Of all the lines in the entries below, give again exactly those starting at the line containing "git clone URL (41, 2409)" and ending at the line containing "Help forum (407, 2508)", both ends included, and no others.

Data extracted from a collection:
▼
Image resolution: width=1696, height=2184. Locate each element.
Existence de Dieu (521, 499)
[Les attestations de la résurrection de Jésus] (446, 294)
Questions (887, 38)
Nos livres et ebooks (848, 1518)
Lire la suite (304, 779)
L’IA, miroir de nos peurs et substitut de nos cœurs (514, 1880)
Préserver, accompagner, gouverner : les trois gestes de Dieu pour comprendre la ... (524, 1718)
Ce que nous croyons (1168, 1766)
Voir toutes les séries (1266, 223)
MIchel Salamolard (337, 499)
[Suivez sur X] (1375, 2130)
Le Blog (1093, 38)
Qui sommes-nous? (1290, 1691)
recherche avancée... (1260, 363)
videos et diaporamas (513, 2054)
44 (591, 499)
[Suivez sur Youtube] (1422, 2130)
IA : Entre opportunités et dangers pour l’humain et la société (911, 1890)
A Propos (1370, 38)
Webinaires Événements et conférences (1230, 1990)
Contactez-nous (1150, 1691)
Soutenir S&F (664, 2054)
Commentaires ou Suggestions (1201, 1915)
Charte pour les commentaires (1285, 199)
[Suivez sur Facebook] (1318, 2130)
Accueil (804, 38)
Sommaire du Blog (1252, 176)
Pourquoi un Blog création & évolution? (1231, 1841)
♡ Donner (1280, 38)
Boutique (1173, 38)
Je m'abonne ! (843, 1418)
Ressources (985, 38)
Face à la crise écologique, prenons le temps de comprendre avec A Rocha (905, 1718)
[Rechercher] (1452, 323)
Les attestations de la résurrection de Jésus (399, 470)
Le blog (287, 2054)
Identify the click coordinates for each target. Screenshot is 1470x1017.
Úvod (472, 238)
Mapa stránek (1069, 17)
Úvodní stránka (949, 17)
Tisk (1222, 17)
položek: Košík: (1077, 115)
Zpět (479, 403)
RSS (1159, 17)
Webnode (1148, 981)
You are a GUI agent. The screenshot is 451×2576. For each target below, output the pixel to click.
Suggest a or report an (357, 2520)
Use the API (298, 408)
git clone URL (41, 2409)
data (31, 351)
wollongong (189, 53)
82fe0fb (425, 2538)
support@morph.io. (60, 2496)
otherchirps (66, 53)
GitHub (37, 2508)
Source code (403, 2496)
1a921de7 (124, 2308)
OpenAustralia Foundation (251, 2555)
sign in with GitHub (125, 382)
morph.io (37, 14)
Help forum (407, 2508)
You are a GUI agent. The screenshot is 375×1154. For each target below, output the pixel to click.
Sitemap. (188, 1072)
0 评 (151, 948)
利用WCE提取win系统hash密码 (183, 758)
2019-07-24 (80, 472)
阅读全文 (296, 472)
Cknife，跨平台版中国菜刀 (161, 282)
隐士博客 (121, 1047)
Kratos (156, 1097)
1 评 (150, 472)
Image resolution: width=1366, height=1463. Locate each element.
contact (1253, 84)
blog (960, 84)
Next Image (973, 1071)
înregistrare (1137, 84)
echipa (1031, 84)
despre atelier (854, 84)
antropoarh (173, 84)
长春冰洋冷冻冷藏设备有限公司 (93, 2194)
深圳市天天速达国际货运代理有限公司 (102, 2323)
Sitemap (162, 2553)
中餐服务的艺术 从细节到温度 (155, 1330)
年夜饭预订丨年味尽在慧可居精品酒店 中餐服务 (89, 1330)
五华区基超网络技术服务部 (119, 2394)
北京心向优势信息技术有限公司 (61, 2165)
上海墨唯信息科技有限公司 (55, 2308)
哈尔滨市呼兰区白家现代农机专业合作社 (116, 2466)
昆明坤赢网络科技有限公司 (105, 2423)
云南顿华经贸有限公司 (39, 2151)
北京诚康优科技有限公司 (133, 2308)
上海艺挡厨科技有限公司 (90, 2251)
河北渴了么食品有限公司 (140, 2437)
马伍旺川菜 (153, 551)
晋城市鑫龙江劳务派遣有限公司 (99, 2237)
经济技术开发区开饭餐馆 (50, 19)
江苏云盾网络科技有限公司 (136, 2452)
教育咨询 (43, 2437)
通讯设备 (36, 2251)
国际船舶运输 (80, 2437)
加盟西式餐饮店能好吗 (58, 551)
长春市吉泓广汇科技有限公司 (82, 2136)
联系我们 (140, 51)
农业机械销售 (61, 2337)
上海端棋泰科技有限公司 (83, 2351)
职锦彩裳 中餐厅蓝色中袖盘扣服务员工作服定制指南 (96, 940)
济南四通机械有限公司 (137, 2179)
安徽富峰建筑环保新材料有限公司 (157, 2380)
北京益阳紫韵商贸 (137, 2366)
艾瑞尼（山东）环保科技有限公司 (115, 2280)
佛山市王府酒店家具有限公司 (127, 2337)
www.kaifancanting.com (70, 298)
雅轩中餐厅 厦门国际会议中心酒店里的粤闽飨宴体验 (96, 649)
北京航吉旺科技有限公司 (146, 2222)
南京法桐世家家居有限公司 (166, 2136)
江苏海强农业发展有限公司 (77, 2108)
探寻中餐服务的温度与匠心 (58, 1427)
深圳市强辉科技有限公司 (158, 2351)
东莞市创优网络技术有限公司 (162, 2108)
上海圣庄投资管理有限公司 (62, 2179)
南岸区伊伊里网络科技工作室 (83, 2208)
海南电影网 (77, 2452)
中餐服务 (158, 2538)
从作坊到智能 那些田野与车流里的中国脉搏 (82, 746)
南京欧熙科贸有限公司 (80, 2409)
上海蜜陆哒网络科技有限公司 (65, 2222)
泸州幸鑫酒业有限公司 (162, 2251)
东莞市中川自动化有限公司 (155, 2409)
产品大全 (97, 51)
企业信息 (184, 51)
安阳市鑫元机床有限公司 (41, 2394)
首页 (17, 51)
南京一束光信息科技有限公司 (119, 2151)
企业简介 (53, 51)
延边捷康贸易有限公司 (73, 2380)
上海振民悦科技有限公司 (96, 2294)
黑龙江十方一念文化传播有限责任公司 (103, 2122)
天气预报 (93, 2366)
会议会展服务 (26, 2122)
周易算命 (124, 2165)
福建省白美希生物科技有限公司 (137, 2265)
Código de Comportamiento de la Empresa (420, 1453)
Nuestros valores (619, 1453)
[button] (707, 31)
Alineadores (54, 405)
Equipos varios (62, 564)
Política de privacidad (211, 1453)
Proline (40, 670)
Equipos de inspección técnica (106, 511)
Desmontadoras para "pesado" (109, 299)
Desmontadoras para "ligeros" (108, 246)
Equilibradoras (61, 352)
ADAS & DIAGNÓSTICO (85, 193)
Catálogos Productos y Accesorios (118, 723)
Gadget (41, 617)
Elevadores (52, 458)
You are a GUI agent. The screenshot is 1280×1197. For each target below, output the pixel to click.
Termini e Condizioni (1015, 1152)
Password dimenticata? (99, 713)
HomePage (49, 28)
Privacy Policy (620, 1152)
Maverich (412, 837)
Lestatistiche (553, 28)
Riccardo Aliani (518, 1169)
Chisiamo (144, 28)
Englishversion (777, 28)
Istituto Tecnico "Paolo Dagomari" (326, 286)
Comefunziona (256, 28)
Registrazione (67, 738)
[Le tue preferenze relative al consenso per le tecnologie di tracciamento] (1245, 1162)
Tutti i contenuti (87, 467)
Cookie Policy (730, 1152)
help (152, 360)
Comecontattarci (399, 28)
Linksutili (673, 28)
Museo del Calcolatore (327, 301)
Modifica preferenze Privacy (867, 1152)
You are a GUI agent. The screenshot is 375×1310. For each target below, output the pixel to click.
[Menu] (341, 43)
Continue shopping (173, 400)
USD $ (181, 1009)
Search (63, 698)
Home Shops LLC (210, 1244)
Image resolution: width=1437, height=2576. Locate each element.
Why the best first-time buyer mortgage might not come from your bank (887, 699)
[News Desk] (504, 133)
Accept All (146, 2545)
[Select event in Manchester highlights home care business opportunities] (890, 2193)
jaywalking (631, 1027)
▲
Output of the exercise:
git clone URL (41, 2409)
data (31, 351)
wollongong (189, 53)
82fe0fb (425, 2538)
support@morph.io. (60, 2496)
otherchirps (66, 53)
GitHub (37, 2508)
Source code (403, 2496)
1a921de7 (124, 2308)
OpenAustralia Foundation (251, 2555)
sign in with GitHub (125, 382)
morph.io (37, 14)
Help forum (407, 2508)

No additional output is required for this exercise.